Na resigned from KBS on December 18, 2012, after working for the broadcaster for 12 years. His departure and that of other cast members marked the end of the first season of  1 Night 2 Days (episodes 1–232); the second season was launched with a new crew and additional new cast members. The Human Condition also continued airing without Na's involvement.

Grandpas Over Flowers
On January 2, 2013, Na signed with media conglomerate CJ E&M, which owns cable channels such as tvN. CJ E&M had reportedly wooed him with not just a bigger salary, but the assurance of greater creative control and clout. Na said, "I determined that there is more room for creativity (in cable). Things move at a fast pace. The programs come and go as does the attention of viewers. So we are forced to try different things."

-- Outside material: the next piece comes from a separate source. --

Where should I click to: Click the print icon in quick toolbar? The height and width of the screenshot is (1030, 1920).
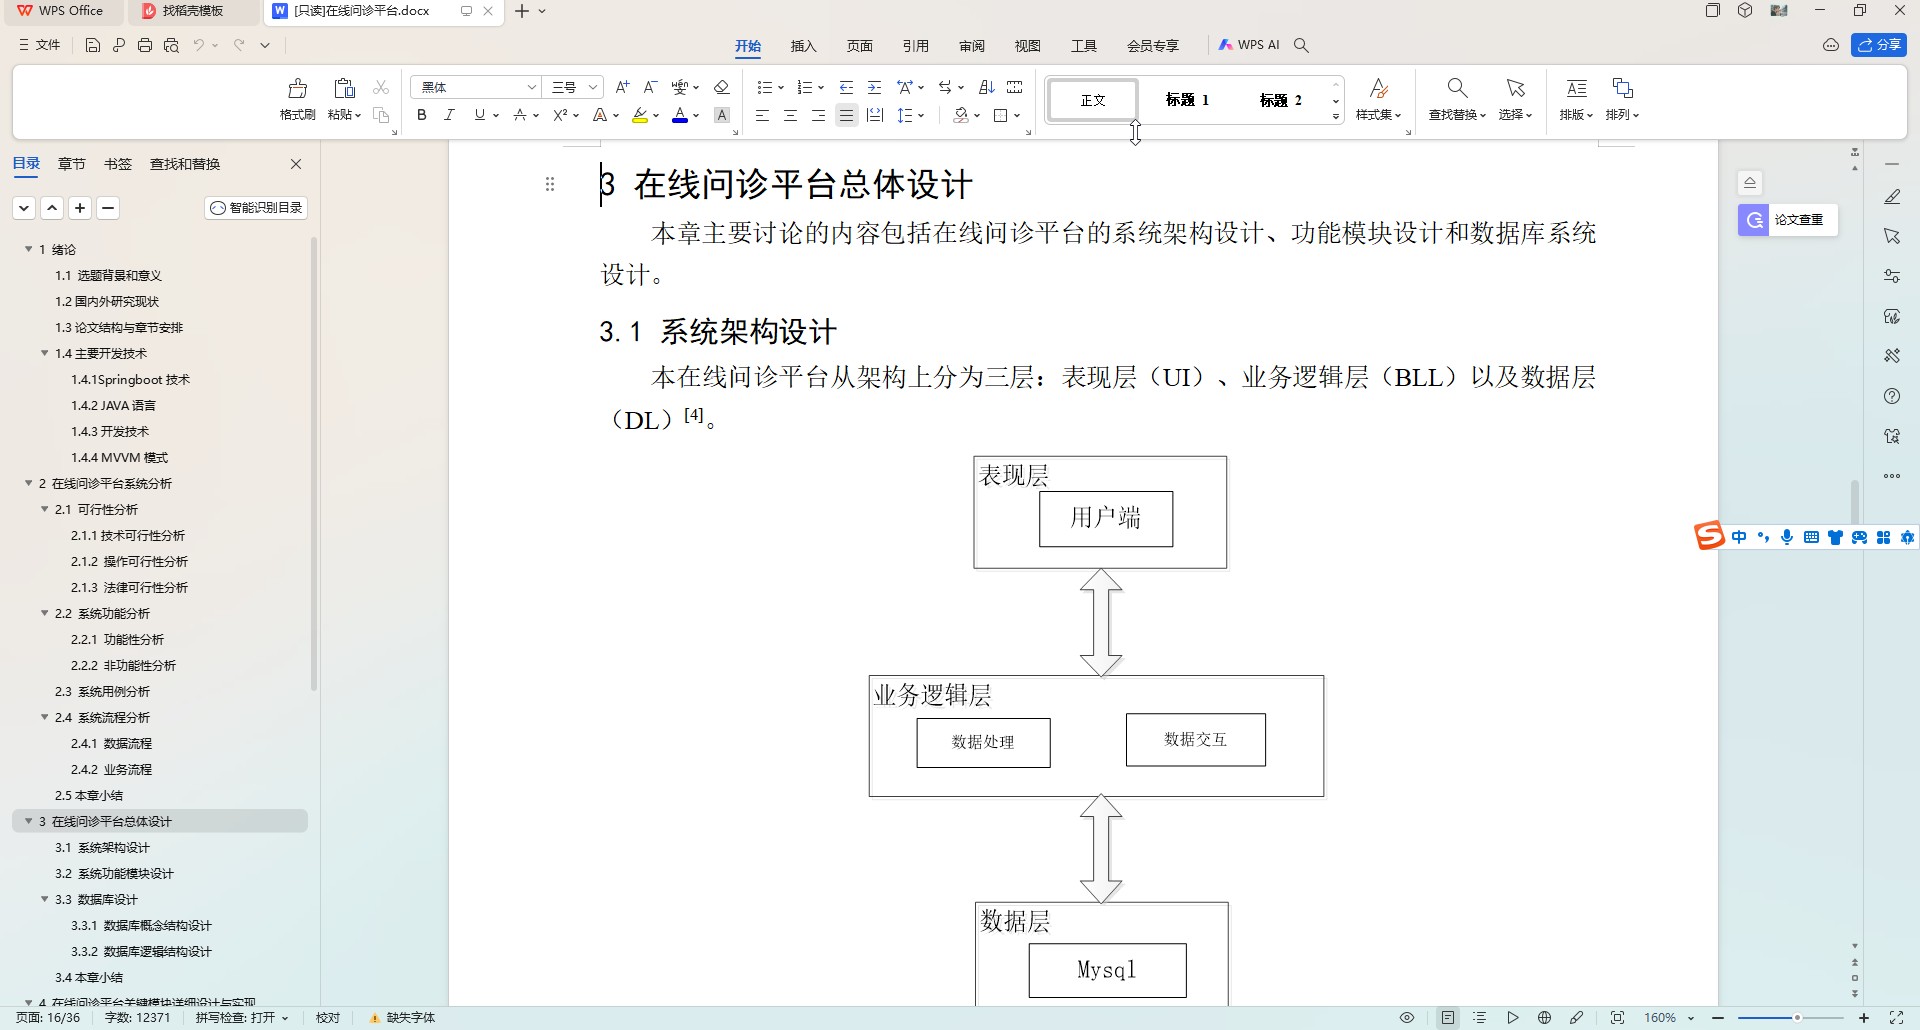(145, 45)
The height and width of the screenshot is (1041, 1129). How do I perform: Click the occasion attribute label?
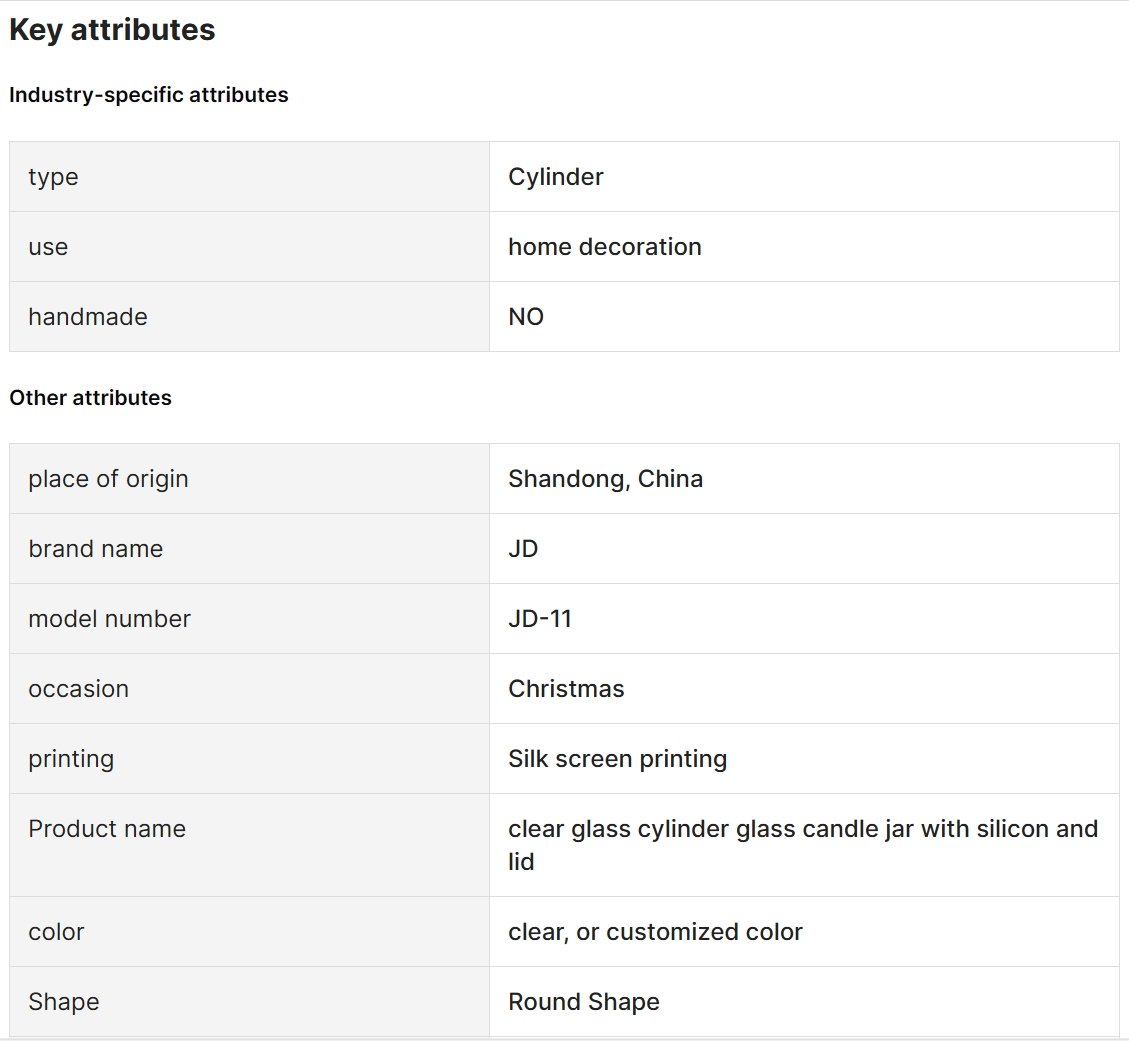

For his first cable program, Na again chose the concept of travel, but this time overseas. In an increasingly youth-obsessed medium and culture, he surprised pundits by casting four actors in their seventies: Lee Soon-jae, Shin Goo, Park Geun-hyung and Baek Il-seob. Since backpacking was mostly associated with the young, Na wanted to flip the idea and make it fresh. He said that by placing veteran actors (who are fixed in their habits) in exotic settings, it allowed for "unexpected" elements to unfold that made for great TV. Titled Grandpas Over Flowers (a pun on the Japanese manga Boys Over Flowers), the show filmed the four actors traveling to France and Switzerland while accompanied by their "porter", 40-something actor Lee Seo-jin. It was immediately a ratings hit when it aired in 2013, and like 2 Days & 1 Night before it, became a cultural phenomenon. The cast drew increased mainstream popularity among the younger generation, and the show sparked a trend of senior citizen-themed shows among rival networks. tvN also leveraged the show's domestic popularity into international success, selling remake rights to China and the United States. When asked why the show struck a chord with audiences, Na said, "It's because older people with a lot of experience, have lots of stories to tell. When you travel with people with a lot of experience who have gone through the success and failures in life, you learn a lot from them."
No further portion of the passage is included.